**WORK TO BE COMPLETED**
Whatever comes before the line containing "Where should I" stays out; transcribe that line and all that follow to the end of the records exactly, with no pictures.
_ _ _ _ _ _ _
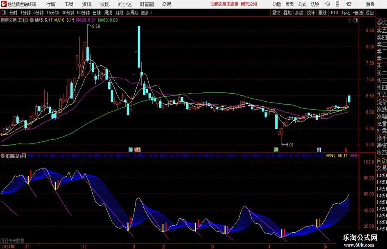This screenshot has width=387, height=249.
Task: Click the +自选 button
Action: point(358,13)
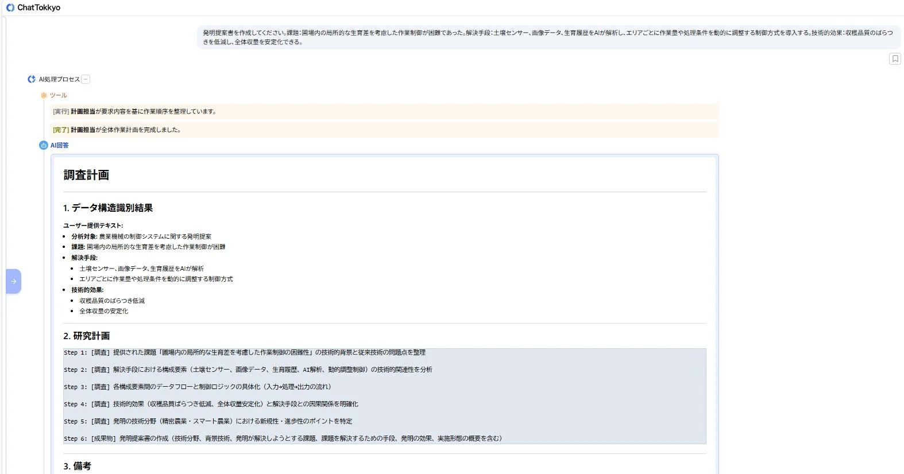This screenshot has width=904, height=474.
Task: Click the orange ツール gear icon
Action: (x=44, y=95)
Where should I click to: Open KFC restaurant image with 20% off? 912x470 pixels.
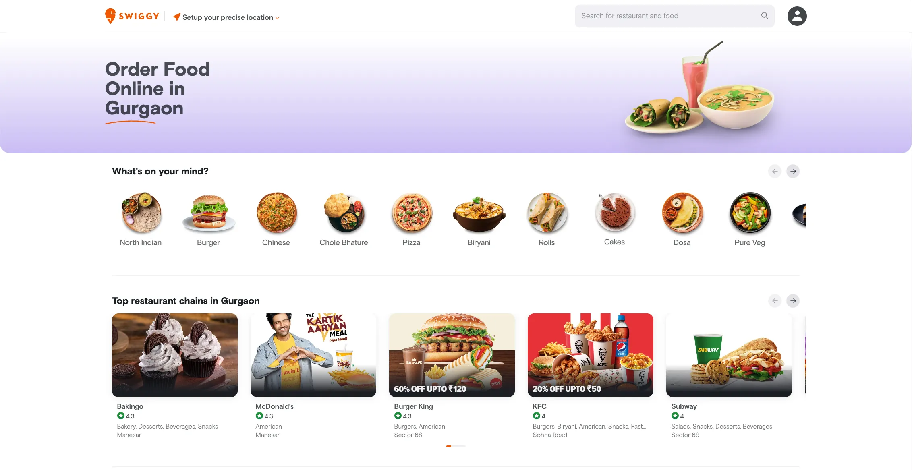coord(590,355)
_ _ _ _ _ _ _
**SOLUTION**
Where should I click to: Open KFC restaurant image with 20% off? 912x470 pixels.
coord(590,355)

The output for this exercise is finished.